• YOUR GOAL: If a line in the data contains "sidebar", copy it out.

Segment Open

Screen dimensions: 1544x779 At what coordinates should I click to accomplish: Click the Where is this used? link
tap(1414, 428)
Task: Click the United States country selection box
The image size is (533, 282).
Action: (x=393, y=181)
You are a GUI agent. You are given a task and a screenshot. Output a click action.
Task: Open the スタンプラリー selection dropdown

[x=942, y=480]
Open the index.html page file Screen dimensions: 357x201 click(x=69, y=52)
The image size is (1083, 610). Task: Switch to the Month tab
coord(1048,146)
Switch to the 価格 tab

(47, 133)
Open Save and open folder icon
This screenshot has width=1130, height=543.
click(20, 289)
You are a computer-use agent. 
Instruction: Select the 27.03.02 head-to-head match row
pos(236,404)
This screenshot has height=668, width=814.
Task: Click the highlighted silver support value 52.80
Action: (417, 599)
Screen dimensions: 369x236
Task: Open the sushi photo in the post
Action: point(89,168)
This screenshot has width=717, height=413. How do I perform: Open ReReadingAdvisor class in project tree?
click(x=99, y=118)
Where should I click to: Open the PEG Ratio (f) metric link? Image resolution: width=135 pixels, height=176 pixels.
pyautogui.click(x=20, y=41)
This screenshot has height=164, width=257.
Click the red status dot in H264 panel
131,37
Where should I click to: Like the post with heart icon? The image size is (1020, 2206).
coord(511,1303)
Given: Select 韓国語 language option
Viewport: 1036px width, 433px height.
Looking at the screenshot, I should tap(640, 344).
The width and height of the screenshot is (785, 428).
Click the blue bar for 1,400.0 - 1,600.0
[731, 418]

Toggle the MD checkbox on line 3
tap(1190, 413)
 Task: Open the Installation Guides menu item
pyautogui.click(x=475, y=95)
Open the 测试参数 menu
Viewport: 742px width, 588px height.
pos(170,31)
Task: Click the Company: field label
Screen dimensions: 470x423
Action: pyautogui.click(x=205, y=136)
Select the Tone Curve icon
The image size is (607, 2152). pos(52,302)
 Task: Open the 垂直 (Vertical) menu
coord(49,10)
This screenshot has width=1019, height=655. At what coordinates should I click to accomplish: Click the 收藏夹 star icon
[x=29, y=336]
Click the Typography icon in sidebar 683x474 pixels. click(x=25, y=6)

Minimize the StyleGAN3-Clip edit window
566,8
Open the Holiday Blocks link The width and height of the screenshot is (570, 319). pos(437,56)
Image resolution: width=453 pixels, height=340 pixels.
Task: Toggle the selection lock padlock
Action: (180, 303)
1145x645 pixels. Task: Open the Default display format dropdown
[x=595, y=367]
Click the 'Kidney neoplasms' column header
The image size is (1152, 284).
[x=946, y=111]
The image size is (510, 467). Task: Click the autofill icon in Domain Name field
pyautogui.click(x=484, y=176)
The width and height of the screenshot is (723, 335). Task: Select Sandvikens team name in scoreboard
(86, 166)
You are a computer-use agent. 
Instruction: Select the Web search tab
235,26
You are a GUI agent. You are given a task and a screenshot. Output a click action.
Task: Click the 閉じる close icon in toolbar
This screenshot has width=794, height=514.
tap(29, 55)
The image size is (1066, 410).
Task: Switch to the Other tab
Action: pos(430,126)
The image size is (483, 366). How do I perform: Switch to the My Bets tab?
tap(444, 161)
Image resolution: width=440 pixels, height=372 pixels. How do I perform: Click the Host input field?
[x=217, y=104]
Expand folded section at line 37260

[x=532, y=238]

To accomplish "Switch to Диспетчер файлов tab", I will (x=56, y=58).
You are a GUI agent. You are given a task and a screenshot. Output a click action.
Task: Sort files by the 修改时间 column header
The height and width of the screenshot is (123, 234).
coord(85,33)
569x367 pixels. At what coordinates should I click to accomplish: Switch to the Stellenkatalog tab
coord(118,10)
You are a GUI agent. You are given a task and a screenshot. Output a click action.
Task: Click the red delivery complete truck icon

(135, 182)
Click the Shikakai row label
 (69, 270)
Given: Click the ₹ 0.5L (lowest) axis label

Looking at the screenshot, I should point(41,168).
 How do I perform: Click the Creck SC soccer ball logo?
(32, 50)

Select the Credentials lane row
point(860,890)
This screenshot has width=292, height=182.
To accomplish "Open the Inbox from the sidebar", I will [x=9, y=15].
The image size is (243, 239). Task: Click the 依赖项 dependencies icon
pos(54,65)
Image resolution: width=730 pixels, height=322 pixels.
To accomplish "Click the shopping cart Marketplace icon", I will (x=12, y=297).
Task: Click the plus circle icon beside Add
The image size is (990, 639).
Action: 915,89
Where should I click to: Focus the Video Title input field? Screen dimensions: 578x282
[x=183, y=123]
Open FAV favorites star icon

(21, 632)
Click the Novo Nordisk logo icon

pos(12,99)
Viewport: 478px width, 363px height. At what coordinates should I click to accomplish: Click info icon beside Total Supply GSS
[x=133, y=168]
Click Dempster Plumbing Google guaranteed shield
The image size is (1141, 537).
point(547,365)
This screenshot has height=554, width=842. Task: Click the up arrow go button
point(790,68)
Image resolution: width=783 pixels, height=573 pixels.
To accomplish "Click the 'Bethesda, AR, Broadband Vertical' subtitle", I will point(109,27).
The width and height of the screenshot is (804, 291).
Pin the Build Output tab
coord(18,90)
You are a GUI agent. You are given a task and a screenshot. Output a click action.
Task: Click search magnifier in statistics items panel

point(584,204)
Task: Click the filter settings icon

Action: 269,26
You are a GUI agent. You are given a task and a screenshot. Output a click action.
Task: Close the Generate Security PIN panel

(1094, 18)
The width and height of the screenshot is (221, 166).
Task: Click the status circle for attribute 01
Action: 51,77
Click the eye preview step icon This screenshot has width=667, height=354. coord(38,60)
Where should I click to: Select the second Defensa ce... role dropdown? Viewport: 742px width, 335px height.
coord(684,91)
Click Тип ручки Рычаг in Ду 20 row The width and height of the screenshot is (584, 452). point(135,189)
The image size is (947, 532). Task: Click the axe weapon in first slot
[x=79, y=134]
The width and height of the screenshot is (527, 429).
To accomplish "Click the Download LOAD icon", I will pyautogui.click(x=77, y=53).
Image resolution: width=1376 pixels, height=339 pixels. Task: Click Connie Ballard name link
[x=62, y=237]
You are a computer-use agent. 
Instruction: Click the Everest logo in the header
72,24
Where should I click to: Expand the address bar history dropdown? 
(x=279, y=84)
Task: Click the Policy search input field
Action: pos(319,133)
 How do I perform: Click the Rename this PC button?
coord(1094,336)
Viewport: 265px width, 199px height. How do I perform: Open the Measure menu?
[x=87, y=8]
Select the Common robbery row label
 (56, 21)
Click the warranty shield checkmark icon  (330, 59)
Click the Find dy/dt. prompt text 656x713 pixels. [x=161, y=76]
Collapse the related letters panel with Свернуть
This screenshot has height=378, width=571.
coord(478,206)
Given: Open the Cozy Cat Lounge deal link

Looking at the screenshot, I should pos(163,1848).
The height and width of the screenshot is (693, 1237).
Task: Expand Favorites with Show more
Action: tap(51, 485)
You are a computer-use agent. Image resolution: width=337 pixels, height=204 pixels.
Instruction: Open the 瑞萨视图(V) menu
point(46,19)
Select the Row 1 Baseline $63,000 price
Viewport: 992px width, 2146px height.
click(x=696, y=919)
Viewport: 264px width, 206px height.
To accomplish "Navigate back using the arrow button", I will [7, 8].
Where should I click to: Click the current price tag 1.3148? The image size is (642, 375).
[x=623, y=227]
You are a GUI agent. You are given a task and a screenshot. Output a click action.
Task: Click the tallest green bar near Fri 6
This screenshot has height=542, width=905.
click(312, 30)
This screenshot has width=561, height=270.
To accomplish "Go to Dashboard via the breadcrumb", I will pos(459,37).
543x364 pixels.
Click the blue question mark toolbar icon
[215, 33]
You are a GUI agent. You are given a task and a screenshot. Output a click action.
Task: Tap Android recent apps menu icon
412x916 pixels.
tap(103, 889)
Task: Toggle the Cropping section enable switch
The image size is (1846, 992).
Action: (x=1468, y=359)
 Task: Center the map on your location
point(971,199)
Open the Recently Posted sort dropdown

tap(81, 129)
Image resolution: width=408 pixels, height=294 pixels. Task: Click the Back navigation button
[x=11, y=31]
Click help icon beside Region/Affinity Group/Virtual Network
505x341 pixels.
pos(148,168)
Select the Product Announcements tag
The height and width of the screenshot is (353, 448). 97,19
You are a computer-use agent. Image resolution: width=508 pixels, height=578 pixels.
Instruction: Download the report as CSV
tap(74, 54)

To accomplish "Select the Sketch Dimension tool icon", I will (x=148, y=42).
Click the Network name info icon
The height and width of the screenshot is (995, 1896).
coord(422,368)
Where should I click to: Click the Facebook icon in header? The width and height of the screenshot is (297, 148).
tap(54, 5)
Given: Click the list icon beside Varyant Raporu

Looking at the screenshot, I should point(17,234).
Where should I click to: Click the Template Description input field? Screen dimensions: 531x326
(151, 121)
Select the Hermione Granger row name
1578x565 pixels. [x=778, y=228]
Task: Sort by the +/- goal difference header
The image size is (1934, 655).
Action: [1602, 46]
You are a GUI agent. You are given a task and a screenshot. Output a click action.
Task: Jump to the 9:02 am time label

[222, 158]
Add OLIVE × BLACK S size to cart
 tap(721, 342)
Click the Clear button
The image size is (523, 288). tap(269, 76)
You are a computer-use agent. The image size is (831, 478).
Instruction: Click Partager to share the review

Segment Closed

• TASK ANSWER:
Click the Typography icon in sidebar 683x474 pixels. click(x=25, y=6)
To accomplish "Open the Inbox from the sidebar", I will [x=9, y=15].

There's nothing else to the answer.